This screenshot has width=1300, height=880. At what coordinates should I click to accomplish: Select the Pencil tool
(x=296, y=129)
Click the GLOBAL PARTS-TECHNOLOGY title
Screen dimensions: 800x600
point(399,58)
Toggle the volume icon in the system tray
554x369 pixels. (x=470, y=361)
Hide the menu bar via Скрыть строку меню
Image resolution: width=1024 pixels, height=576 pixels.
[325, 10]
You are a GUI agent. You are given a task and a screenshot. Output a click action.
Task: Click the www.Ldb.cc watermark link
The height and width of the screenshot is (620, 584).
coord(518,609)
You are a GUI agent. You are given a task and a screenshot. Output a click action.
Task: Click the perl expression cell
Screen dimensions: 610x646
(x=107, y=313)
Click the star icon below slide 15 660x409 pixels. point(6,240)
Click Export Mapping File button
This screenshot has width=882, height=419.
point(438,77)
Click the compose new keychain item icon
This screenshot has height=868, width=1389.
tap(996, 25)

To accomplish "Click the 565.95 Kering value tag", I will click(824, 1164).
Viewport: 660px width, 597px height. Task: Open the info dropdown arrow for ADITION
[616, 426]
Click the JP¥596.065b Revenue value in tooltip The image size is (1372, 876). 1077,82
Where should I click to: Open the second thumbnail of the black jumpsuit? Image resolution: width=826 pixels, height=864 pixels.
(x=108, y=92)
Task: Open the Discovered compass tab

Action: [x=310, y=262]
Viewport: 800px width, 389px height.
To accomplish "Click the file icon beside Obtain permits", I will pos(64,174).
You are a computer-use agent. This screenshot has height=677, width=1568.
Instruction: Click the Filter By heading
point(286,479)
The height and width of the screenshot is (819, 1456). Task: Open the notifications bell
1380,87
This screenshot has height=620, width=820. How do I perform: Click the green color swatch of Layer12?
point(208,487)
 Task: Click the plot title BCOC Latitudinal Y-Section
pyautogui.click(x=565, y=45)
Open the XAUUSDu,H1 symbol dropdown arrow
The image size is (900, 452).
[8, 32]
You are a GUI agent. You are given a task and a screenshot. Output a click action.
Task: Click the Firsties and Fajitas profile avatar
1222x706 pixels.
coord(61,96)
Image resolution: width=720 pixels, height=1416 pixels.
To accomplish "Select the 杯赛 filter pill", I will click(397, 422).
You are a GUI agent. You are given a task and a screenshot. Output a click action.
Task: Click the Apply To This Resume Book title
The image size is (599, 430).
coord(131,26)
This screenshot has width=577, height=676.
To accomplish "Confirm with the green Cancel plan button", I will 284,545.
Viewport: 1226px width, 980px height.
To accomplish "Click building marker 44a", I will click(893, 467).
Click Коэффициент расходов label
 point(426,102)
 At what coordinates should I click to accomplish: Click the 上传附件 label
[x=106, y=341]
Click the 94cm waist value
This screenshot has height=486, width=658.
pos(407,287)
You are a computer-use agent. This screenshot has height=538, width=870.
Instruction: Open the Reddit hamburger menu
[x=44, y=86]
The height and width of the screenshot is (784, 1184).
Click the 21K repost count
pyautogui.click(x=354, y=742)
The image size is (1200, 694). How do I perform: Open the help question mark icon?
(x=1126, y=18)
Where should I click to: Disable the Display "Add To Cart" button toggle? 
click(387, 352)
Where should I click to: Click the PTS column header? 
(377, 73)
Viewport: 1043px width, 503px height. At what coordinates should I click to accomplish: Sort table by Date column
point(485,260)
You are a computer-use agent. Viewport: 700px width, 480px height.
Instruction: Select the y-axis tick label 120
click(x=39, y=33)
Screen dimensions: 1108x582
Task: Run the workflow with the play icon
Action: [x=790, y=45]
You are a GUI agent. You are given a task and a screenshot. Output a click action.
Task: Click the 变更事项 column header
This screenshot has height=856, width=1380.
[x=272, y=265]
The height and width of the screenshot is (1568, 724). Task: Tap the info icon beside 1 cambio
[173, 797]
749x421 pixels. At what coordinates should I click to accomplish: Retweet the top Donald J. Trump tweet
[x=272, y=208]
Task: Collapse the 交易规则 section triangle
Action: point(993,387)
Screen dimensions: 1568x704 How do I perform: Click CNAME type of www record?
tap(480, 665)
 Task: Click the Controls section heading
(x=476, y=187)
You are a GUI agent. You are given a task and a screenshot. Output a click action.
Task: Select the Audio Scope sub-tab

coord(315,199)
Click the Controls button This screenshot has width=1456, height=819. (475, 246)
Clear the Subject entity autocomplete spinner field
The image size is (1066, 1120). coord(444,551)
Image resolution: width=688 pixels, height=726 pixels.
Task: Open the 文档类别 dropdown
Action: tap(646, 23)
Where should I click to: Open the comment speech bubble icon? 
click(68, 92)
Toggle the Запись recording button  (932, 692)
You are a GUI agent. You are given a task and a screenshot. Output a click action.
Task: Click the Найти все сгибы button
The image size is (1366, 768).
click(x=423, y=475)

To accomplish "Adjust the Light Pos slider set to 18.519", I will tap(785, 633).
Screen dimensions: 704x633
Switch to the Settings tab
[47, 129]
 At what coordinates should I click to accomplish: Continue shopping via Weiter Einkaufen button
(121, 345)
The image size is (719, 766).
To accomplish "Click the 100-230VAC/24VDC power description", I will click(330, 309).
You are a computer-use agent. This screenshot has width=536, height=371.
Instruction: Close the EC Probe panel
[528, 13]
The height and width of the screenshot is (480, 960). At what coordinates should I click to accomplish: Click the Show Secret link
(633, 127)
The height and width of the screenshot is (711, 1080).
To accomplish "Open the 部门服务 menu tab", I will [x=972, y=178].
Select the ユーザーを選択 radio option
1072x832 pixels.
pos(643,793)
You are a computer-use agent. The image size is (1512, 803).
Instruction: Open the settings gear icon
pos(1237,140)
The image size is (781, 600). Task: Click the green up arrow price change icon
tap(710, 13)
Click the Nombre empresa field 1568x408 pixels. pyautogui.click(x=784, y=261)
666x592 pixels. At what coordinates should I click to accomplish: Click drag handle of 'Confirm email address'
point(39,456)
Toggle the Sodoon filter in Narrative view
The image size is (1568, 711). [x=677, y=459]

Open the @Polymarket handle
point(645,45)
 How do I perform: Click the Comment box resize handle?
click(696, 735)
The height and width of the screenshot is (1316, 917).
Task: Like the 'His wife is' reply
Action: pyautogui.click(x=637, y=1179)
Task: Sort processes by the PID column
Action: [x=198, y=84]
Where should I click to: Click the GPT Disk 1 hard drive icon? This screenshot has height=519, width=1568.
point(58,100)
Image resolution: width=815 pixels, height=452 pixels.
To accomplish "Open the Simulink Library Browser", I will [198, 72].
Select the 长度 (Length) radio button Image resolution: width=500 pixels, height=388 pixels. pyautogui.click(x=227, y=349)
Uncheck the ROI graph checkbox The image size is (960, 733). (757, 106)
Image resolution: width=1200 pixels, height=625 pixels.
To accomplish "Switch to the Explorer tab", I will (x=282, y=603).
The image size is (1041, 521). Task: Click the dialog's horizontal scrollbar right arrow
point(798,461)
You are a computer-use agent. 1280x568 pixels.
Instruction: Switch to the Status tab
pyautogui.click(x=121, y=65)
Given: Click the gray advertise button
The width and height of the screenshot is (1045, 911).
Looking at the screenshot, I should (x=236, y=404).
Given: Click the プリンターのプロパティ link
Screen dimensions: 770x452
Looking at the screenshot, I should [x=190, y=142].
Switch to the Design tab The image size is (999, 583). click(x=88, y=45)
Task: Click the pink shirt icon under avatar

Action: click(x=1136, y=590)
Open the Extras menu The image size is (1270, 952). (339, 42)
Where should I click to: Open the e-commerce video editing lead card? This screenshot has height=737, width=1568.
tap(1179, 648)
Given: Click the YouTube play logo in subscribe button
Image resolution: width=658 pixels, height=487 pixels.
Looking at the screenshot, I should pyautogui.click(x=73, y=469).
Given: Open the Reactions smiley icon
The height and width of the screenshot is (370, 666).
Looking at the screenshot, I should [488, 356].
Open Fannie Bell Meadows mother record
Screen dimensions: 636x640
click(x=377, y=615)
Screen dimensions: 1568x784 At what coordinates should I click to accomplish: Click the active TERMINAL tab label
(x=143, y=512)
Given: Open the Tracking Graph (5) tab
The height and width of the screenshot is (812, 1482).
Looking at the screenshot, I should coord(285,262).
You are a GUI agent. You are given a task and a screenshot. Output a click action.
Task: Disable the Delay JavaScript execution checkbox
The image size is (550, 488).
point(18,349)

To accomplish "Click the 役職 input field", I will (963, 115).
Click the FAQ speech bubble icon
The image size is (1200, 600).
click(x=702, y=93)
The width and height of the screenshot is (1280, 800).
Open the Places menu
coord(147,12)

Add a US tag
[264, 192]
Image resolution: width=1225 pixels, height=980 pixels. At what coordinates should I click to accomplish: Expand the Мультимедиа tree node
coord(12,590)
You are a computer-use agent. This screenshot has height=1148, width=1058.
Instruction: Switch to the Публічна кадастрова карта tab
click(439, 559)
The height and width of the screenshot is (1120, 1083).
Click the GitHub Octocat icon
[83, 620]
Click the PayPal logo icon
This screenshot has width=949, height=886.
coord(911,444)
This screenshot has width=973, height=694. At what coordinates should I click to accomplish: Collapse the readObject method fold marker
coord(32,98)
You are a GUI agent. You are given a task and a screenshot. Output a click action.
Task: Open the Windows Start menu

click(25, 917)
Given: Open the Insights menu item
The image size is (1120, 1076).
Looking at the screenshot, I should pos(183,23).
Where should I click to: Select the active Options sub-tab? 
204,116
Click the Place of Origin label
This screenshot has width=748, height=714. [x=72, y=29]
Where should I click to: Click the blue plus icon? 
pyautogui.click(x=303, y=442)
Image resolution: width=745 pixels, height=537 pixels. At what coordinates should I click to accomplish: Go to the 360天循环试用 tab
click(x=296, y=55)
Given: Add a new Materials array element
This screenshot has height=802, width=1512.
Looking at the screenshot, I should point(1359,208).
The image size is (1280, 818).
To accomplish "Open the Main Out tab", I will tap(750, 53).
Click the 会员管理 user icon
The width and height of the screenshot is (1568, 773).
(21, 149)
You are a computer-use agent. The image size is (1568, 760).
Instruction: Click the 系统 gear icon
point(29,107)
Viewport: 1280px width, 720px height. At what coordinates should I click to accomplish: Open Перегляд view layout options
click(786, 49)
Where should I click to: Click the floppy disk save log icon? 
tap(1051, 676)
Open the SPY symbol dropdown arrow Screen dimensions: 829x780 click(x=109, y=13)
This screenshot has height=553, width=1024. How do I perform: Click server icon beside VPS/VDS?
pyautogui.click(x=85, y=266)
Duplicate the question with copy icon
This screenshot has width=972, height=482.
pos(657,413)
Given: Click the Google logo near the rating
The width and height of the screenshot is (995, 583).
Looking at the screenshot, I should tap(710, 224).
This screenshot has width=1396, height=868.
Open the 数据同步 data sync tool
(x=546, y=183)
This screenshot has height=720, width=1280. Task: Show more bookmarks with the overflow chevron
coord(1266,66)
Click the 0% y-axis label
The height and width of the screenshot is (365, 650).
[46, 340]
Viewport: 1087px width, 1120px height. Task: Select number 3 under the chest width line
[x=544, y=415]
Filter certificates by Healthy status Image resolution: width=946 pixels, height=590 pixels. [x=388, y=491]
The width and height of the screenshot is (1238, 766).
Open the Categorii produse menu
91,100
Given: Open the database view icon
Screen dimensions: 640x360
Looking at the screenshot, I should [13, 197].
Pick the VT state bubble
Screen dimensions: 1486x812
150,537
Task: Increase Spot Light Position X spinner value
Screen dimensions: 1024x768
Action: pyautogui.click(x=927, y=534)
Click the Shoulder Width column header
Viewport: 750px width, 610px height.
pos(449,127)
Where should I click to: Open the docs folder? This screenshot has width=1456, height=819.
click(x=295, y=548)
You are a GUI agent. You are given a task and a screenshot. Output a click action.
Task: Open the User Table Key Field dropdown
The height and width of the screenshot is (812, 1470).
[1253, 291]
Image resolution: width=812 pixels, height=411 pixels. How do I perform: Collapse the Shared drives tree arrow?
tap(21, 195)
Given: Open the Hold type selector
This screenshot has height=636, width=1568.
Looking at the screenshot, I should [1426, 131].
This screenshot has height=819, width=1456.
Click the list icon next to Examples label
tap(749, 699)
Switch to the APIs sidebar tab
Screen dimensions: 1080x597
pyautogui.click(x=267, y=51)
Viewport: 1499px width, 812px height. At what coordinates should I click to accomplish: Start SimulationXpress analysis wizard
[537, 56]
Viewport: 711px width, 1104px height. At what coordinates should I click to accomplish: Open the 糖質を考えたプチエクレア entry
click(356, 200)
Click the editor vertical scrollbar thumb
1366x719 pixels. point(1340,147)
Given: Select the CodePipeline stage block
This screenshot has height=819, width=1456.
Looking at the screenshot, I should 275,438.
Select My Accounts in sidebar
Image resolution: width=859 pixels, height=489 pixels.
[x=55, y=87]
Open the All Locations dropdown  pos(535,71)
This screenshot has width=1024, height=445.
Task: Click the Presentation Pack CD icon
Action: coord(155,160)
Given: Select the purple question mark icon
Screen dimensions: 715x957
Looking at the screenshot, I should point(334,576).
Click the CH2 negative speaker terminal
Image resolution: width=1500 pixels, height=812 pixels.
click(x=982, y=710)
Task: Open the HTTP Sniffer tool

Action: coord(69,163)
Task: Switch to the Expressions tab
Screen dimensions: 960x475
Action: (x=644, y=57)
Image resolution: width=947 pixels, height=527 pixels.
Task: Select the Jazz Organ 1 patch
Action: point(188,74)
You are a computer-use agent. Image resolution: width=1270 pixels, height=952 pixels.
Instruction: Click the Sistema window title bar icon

____________________

Reproduce the items above word for word, beginning at the line that contains "Where should I click to: Click the GPT" and stopping after the line that contains "will (x=282, y=603).".

Where should I click to: Click the GPT Disk 1 hard drive icon? This screenshot has height=519, width=1568.
point(58,100)
Image resolution: width=815 pixels, height=452 pixels.
To accomplish "Open the Simulink Library Browser", I will [198, 72].
Select the 长度 (Length) radio button Image resolution: width=500 pixels, height=388 pixels. pyautogui.click(x=227, y=349)
Uncheck the ROI graph checkbox The image size is (960, 733). (757, 106)
Image resolution: width=1200 pixels, height=625 pixels.
To accomplish "Switch to the Explorer tab", I will (x=282, y=603).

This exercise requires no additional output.